- **What you have to do**: Hunt through the lines below for the string "will" and copy each one that has it.
_ _ _ _ _ _ _
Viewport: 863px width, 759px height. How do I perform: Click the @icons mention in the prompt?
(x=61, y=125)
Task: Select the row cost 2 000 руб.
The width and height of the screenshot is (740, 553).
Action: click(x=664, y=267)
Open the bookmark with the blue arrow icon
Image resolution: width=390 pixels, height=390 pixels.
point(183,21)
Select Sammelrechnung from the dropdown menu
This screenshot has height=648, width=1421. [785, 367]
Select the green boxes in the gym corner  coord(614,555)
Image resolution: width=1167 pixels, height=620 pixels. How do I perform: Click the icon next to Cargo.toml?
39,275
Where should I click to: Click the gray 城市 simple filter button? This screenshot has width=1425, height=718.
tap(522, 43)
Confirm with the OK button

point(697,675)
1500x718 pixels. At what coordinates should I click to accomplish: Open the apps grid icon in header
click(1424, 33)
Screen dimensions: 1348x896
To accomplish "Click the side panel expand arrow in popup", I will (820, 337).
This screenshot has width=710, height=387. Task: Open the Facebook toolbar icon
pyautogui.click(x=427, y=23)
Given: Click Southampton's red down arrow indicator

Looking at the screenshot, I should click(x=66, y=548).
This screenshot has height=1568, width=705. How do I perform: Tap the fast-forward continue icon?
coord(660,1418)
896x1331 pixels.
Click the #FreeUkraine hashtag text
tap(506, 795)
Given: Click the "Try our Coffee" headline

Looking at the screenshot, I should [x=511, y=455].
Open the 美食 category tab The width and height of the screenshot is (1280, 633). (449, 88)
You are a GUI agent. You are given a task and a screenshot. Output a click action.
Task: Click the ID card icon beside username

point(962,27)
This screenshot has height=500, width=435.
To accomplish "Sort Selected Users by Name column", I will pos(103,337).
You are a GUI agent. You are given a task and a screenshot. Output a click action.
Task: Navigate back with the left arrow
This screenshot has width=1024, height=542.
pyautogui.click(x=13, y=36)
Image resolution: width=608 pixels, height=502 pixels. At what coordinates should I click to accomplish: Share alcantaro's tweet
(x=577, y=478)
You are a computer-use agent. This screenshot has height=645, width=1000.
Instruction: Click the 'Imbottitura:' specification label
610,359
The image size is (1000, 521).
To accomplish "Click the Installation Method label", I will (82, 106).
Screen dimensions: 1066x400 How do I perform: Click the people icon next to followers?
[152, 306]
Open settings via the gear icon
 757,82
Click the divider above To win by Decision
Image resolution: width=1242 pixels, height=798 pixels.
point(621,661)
_ _ _ _ _ _ _
- **Written response**:
To accomplish "Click the side panel expand arrow in popup", I will (820, 337).
To accomplish "Sort Selected Users by Name column", I will pos(103,337).
To accomplish "Click the Installation Method label", I will (82, 106).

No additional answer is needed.